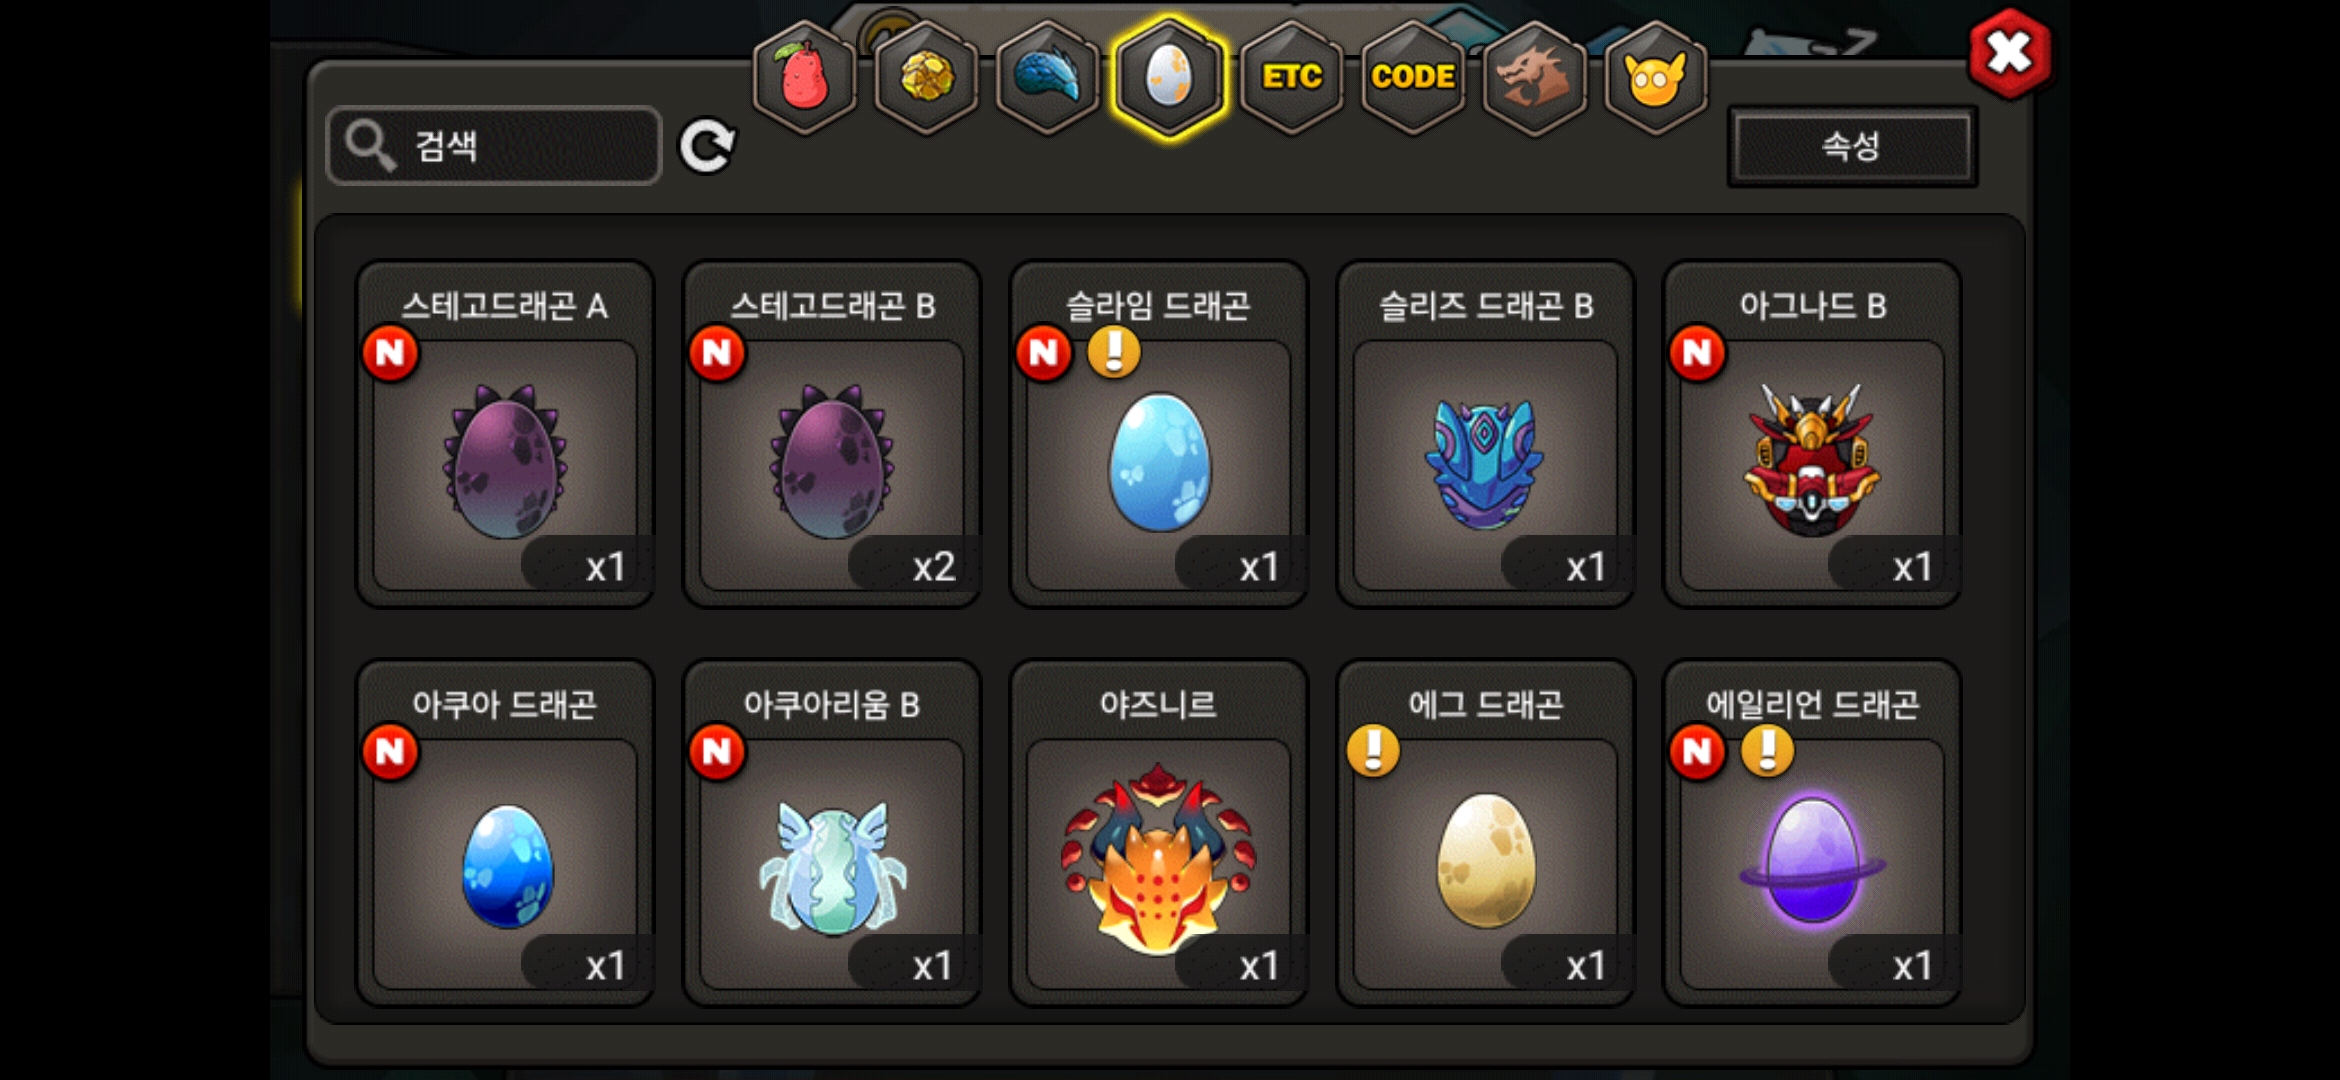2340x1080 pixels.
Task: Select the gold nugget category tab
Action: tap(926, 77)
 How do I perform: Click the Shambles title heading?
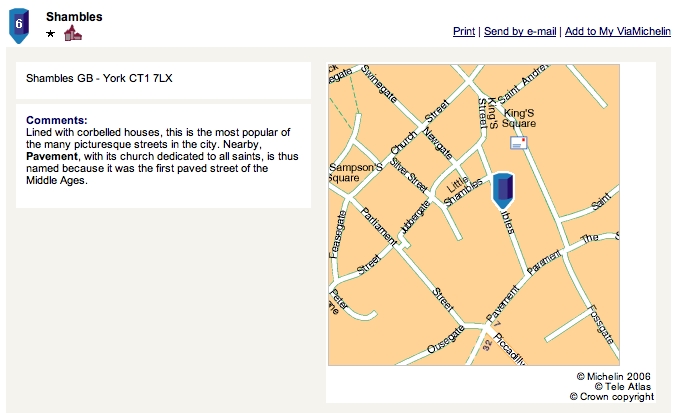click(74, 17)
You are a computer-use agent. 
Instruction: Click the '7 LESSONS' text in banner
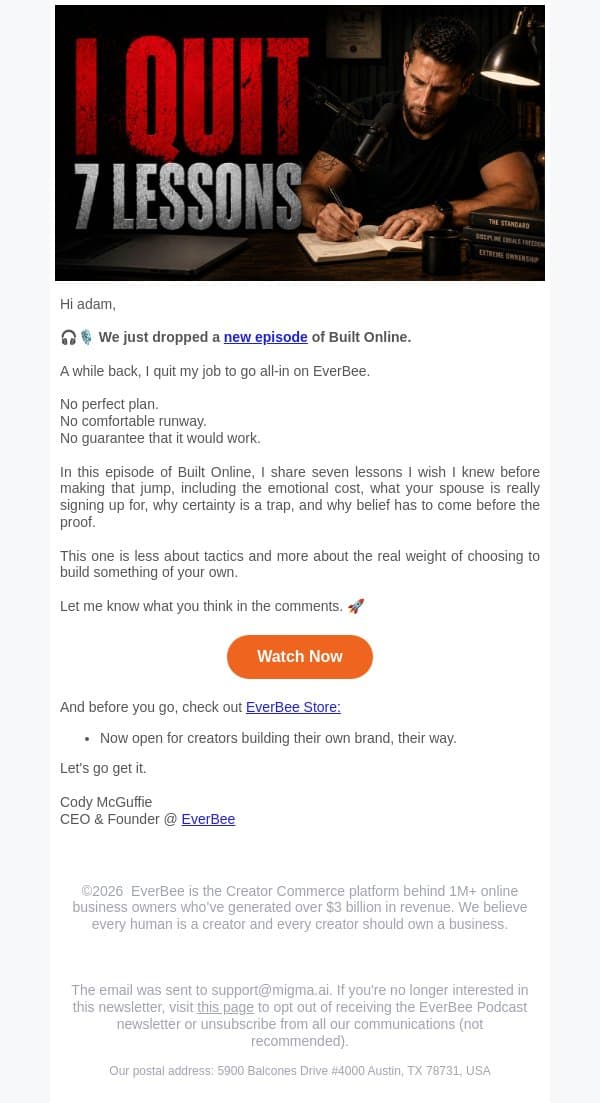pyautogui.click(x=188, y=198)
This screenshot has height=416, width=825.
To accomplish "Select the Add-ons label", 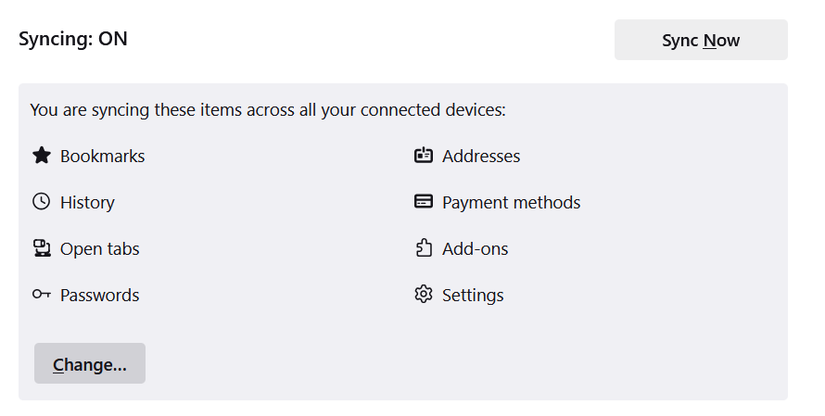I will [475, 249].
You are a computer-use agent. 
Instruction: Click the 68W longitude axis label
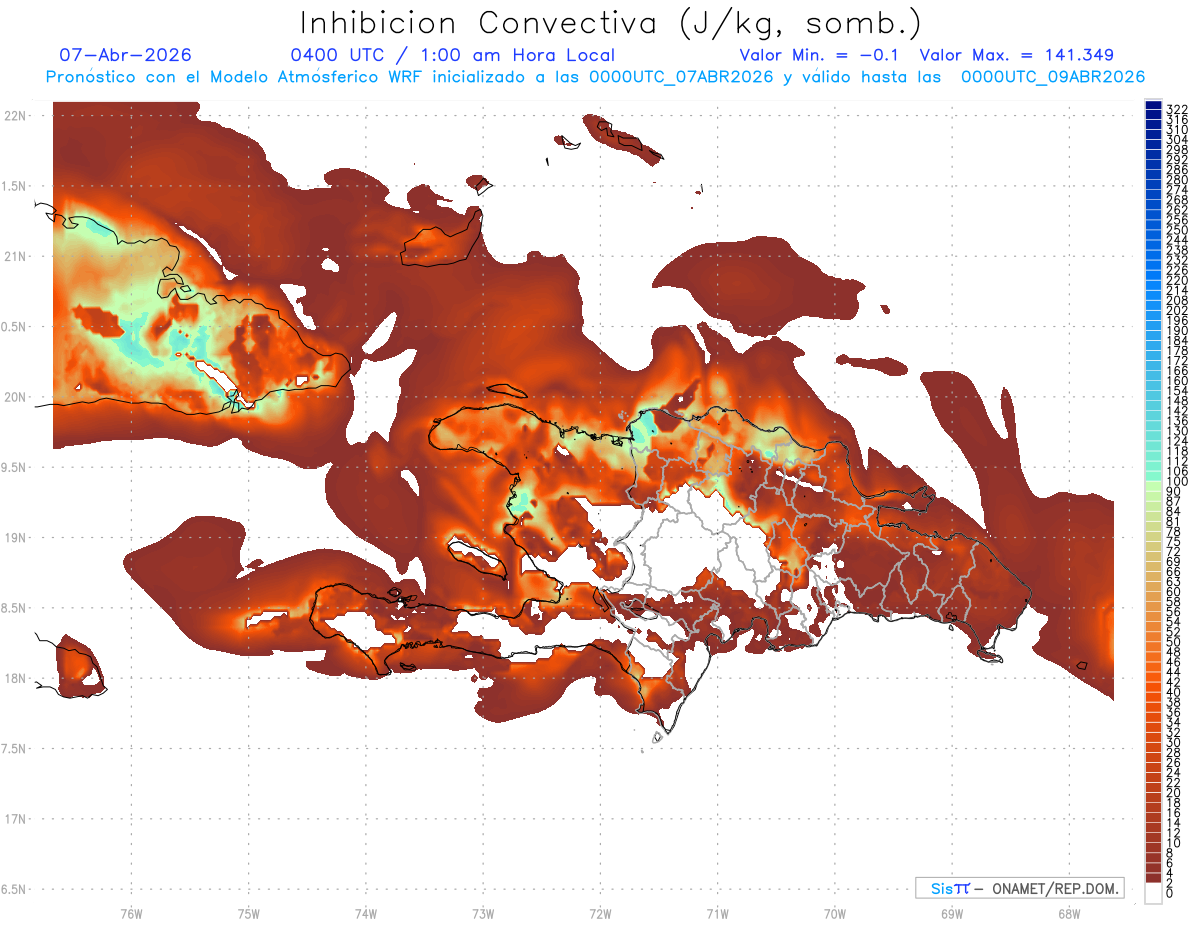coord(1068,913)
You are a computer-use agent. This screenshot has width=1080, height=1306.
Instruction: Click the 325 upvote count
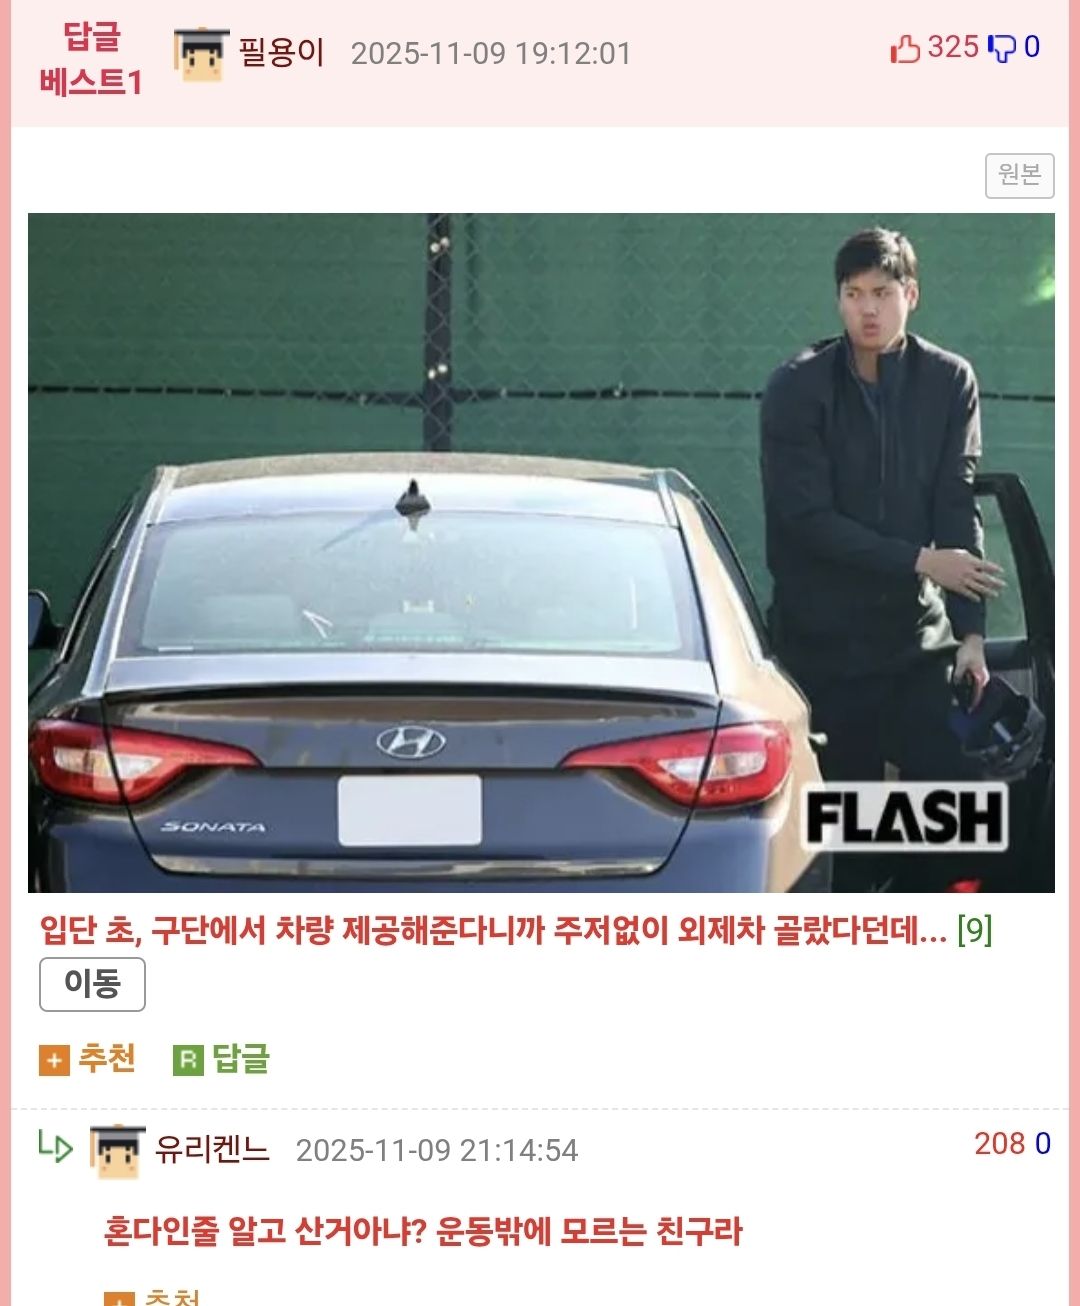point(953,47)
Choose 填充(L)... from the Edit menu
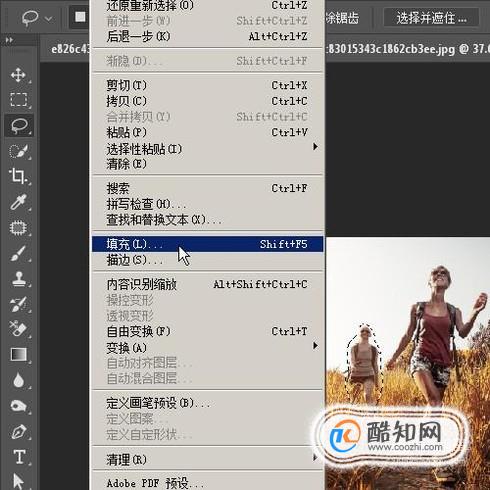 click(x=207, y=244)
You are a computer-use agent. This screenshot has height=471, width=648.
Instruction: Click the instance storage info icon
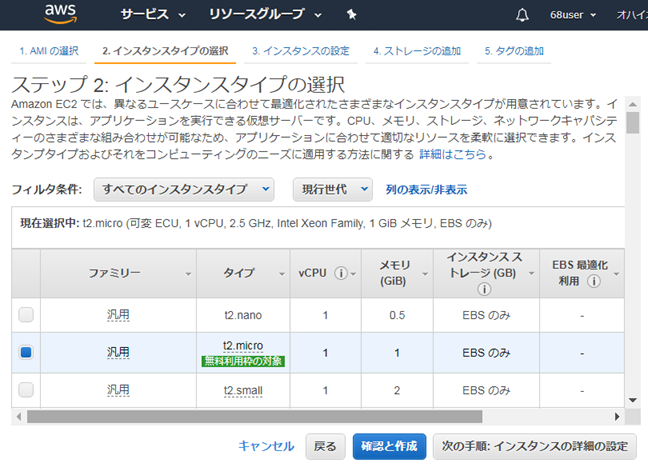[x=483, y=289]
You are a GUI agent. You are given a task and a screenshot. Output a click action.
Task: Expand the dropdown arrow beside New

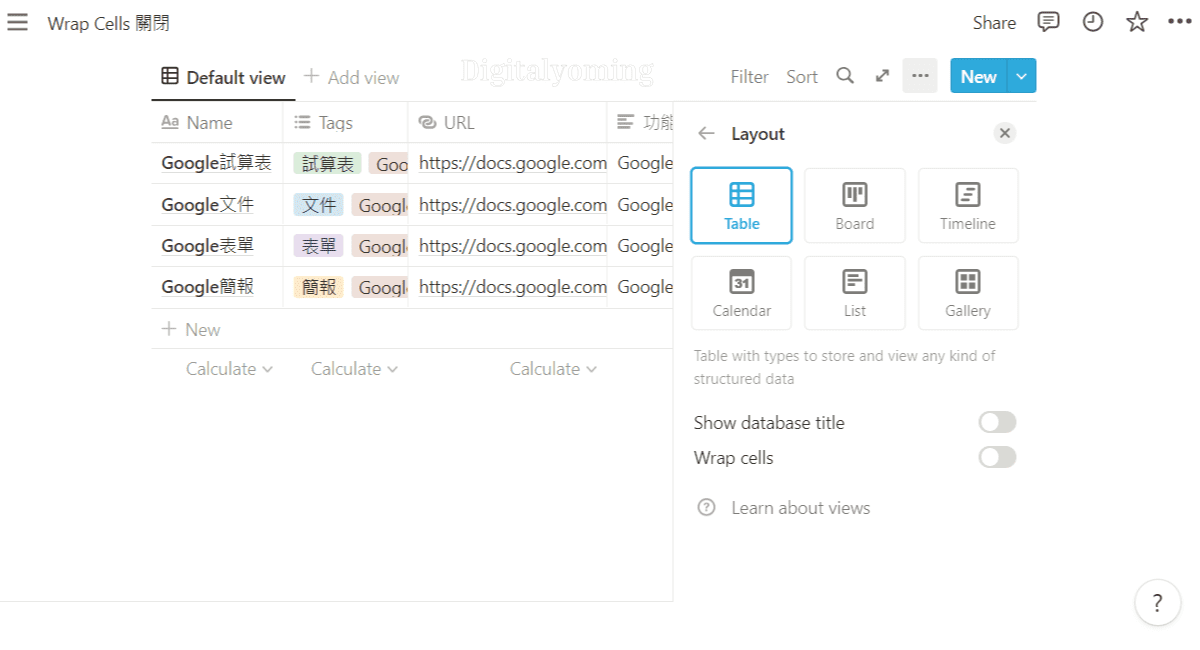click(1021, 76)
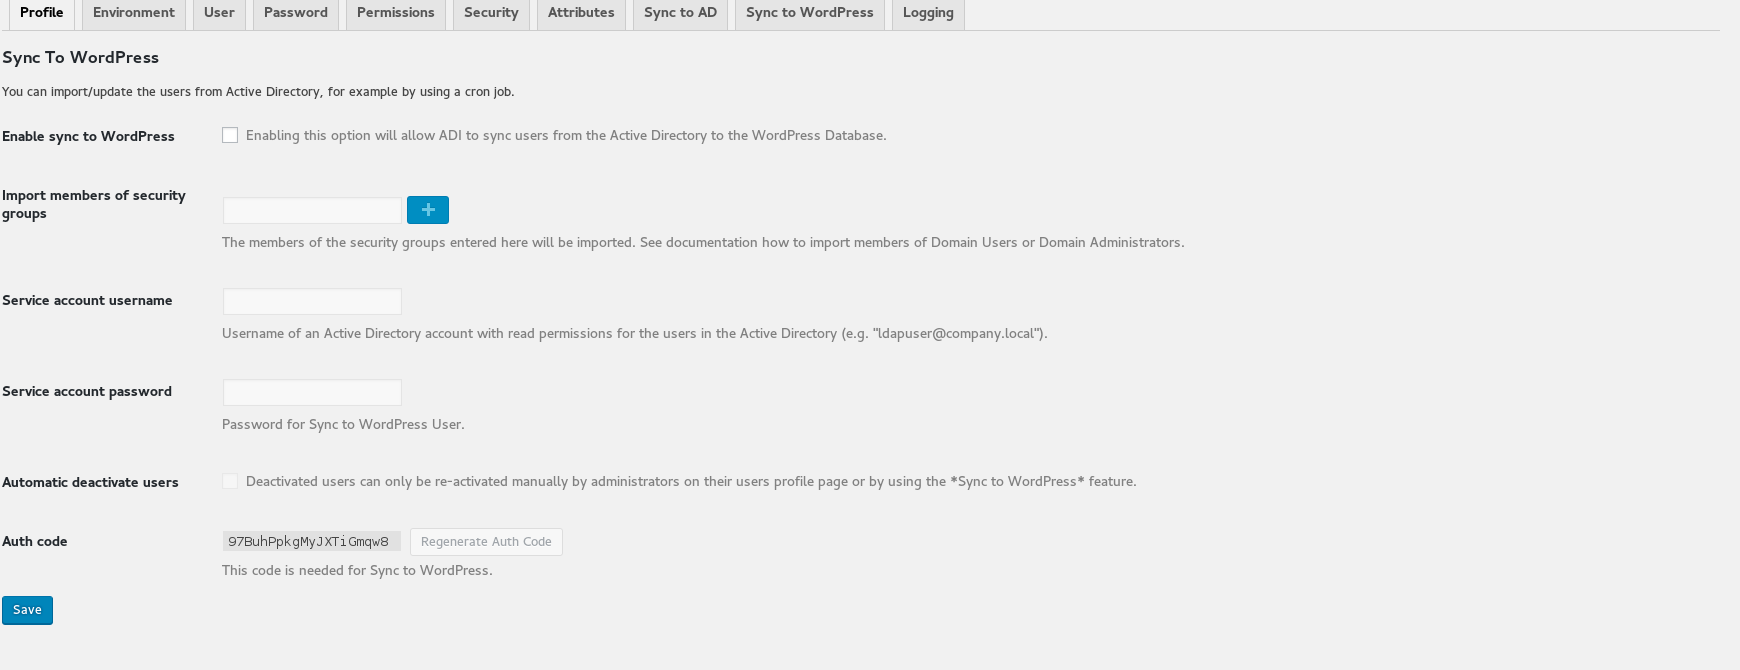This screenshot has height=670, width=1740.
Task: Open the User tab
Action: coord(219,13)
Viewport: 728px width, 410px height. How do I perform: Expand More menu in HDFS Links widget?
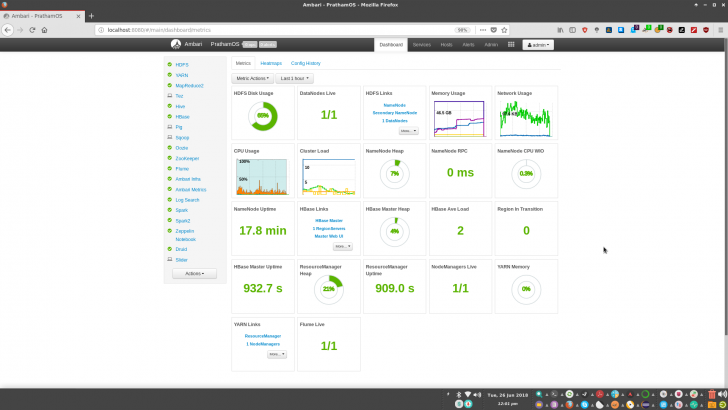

## Directions
Search the records for lines holding the word "computer", then copy each line you find.

## Expected answer
You are a computer-use agent. 
You are a computer-use agent. 
You are a computer-use agent. This screenshot has width=1080, height=1306.
You are a computer-use agent. This screenshot has height=471, width=648.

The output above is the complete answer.